▶ _Goal of the exercise_
Duplicate the records from the line containing "Switch to the Explorer space tab" through the end of the records, including both ends, and leave out the pictures.
#####
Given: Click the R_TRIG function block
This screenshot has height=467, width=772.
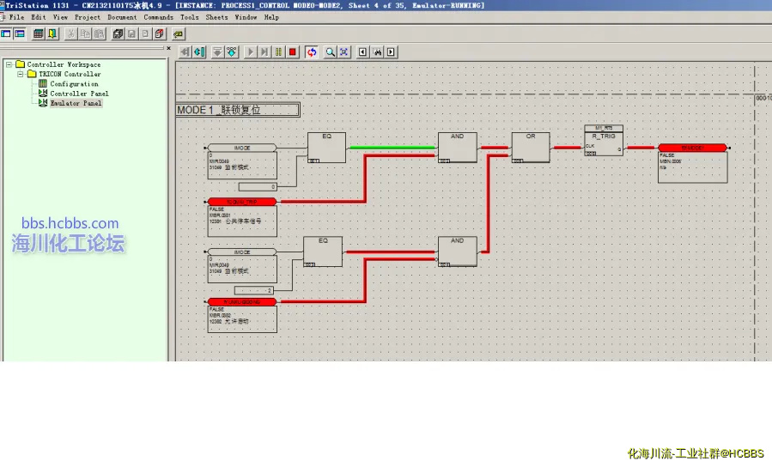Looking at the screenshot, I should point(603,142).
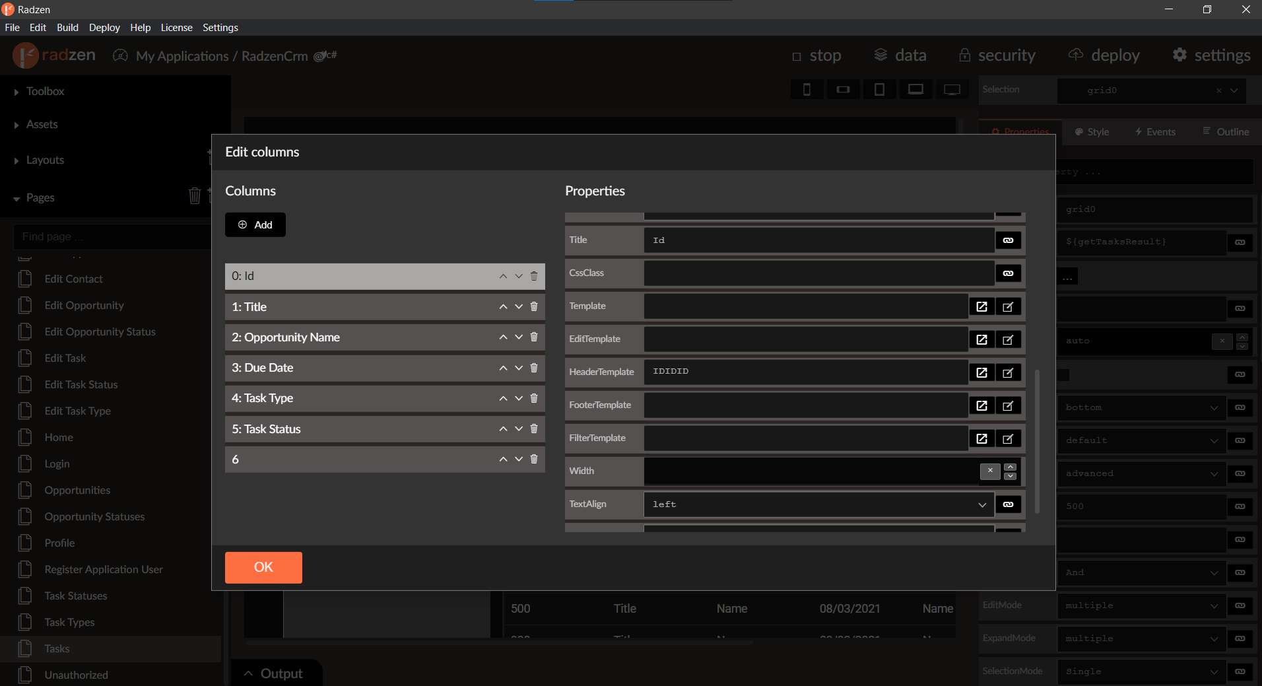Delete column 6 using trash icon
This screenshot has width=1262, height=686.
point(534,459)
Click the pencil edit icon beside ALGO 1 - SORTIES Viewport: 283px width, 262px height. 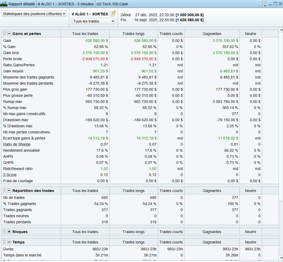click(x=113, y=13)
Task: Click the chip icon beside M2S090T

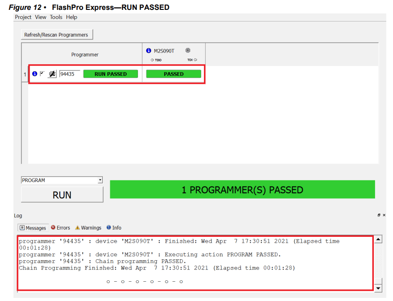Action: tap(188, 50)
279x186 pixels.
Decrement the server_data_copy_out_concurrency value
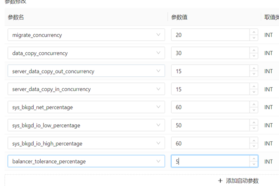coord(254,74)
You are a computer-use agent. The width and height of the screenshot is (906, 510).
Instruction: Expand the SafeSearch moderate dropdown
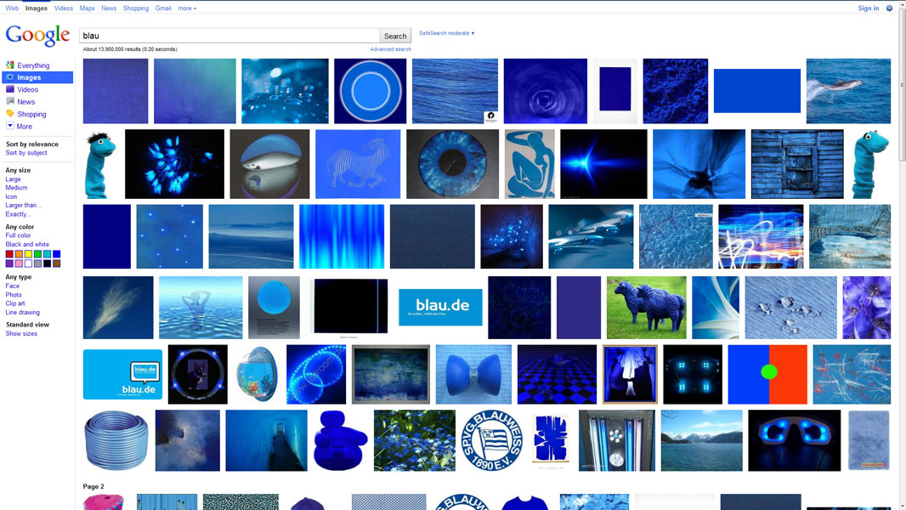click(x=447, y=33)

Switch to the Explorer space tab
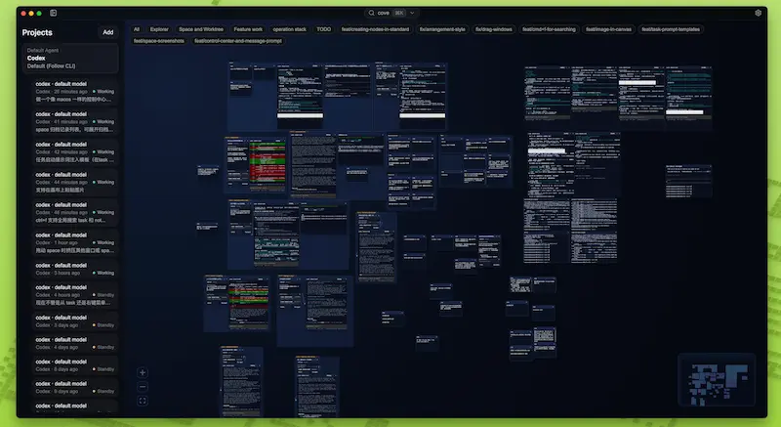click(159, 29)
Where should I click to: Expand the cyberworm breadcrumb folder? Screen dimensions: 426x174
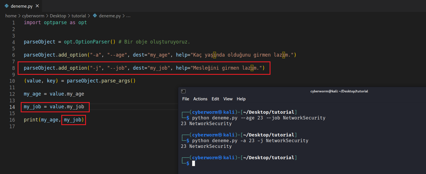(x=33, y=16)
#####
▶ _Result of this exercise_
Switch to the Explorer space tab
click(159, 29)
Where should I click to: Expand the cyberworm breadcrumb folder? Screen dimensions: 426x174
(x=33, y=16)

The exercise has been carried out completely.